I love this game and I know that just about everyone who works in sabermetrics does so in their spare time and because they love it as much as I do. Sometimes I think that gets lost in what we write and publish, and we are accused of losing contact with the game (which we tend to find offensive, because we know it is not true). I think while we're reminding people that James has the right idea about linking sabermetric ideas with a real historical context and a dash of love for the game, we should remind people as well that sabermetricians aren't really any different from other fanatical baseball fans...what comes out in public tends to be what they're used to seeing in their own professional lives.

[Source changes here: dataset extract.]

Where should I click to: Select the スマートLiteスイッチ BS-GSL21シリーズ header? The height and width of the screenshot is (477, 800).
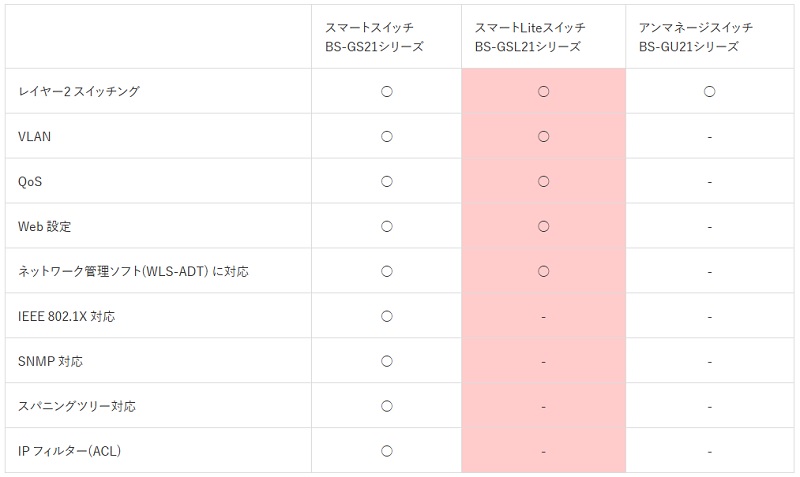tap(530, 37)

It's important to remember that science is an adversarial process because if it is NOT adversarial, you end up with the ClimateGate scandal...a bunch of "professionals" incestuously pushing a group-think-generated idea forward as consensus. The adversarial process is supposed to prevent such things from happening. It's ugly...I don't know if I have the right personality for it...but it works. And that same adversarial process applies to advancing our knowledge of baseball above the group-think mentality of the sports-writers who used to control how the public thought about the game.
And in my mind, that whole situation really helped the layman to understand just how much political agendas can warp "the scientific consensus."
The NYT harps, again and again, about "the scientific consensus" with a more-than-faintly religious intimidation. Disagree and we'll disfellowship you...
However, that "consensus" itself can, and often is, gerrymandered by the editorial boards of a few key journals...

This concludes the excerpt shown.